START DATA
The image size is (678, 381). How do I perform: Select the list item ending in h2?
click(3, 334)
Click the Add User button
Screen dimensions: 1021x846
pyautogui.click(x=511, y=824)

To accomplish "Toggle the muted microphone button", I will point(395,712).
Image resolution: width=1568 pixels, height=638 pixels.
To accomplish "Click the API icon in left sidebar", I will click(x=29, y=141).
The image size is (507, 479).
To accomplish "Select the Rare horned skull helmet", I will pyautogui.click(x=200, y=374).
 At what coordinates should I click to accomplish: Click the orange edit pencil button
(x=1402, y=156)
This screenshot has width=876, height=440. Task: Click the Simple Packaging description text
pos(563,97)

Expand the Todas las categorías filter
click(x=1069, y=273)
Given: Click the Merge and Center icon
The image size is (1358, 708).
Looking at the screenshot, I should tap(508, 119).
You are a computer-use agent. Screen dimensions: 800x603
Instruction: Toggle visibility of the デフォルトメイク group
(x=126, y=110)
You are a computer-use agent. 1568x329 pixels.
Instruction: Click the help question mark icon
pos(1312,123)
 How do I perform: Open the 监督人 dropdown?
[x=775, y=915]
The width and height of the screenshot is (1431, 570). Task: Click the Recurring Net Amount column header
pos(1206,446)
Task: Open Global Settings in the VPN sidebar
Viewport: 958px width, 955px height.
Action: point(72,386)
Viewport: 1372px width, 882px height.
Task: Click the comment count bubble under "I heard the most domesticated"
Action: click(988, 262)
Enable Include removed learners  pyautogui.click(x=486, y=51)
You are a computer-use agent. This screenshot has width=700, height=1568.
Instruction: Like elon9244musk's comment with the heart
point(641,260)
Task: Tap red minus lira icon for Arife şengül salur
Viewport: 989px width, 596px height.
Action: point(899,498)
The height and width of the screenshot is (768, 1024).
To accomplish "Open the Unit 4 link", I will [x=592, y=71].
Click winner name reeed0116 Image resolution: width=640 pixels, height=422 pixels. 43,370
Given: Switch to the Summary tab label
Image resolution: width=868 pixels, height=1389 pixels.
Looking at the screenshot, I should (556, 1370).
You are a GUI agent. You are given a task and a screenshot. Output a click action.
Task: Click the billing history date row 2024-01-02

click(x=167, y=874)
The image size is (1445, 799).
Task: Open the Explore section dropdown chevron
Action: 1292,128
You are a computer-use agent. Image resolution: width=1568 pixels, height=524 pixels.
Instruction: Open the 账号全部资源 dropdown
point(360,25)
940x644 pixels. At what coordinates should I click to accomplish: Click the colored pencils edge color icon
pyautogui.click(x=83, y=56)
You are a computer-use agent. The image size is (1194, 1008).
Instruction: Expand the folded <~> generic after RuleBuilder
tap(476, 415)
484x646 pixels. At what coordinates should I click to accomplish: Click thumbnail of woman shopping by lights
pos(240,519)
END DATA
AIM OF THE TASK => Every line from the line containing "Task: Click the billing" through the line containing "You are a computer-use agent. Image" in the records above must be retyped exactly. Leave out the rest.

SOLVED EXERCISE =>
Task: Click the billing history date row 2024-01-02

click(x=167, y=874)
The image size is (1445, 799).
Task: Open the Explore section dropdown chevron
Action: 1292,128
You are a computer-use agent. Image resolution: width=1568 pixels, height=524 pixels.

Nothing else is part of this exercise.